People may have read about how severe floods hit Thailand, affecting or outright destroying the lives of millions of people.

Predictably, the disaster was indiscriminate, affecting everything that was unfortunate enough to lie in its path.

This includes whatever factories and businesses happened to be in the area, as Western Digital had to admit.

According to its press release, the current leader of the hard disk drive market had to completely shut down its HDD facilities there.

Some factories were inundated, as were some employee homes, and transportations and utilities in the region aren't faring any better either.

WD now has to figure out how to most rapidly repair whatever damage was caused and how to assist its workers.

All things considered, this isn't something that Western Digital can easily gloss over, not with how its Thailand plants accounted for over 60% of its total HDD output in the May-July period.

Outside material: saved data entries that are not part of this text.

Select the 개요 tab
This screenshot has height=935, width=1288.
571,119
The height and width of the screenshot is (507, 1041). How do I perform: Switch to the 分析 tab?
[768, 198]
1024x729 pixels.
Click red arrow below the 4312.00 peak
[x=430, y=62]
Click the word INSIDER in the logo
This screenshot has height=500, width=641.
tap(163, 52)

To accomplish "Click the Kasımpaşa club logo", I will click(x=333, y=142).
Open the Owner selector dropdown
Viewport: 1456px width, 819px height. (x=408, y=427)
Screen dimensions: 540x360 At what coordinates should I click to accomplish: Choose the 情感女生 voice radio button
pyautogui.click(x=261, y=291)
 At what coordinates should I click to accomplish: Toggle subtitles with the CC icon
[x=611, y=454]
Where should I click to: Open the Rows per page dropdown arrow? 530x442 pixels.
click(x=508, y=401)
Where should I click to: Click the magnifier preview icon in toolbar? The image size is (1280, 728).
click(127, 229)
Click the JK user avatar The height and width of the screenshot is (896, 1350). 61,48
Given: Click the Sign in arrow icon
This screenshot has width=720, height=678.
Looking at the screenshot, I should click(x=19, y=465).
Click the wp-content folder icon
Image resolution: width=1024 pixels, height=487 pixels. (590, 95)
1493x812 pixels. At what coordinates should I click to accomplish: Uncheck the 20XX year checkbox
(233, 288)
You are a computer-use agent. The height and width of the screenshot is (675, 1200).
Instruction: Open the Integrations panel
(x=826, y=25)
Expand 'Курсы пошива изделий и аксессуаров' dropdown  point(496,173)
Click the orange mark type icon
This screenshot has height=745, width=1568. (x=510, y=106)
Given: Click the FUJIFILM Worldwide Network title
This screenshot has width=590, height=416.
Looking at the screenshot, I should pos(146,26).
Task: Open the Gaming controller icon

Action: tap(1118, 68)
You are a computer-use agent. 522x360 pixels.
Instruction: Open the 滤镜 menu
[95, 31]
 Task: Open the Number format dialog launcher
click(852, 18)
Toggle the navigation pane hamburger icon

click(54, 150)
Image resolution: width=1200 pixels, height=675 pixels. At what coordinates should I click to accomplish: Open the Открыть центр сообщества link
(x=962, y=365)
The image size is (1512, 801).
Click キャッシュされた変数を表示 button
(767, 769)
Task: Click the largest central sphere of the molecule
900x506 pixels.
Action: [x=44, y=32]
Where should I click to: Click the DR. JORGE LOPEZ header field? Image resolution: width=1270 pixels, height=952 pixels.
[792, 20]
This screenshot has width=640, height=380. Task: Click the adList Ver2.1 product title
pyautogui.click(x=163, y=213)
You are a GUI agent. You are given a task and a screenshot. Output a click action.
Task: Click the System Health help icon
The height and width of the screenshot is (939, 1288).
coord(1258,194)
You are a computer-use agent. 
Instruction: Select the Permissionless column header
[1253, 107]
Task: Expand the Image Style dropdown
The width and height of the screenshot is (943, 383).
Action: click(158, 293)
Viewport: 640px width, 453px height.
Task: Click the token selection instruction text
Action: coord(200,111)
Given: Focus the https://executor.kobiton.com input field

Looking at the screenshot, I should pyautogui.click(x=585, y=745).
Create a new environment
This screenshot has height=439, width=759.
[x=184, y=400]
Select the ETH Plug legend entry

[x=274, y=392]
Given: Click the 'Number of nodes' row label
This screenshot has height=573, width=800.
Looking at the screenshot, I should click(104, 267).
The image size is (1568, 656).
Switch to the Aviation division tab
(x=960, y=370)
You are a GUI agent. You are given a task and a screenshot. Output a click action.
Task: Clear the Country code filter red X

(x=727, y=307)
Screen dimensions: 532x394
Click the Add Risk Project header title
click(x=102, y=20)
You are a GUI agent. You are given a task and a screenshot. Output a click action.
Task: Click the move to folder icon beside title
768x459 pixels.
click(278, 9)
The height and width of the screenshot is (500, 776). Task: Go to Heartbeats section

That would be roughly 32 million drives, not a small amount by any measure.

Western Digital can't carry out a full impact assessment yet, as the flooding hasn't come to a conclusion so far.

The fact that this goes for all the people and authorities involved doesn't speak well for the near future.

Hopefully, closed off factories will be the least of Thailand's problems, however, as the disaster in Japan earlier in the year (earthquake and tsunami both), made worse by the nuclear meltdown, brought enough death and destruction already.

After all, if these things keep happening, it won't be long before people outright stop caring about rising IT product prices (and there will be fewer people left to buy them, as bitterly ironic as it sounds). So far, at least, there has been no indication that WD drives were getting pricier.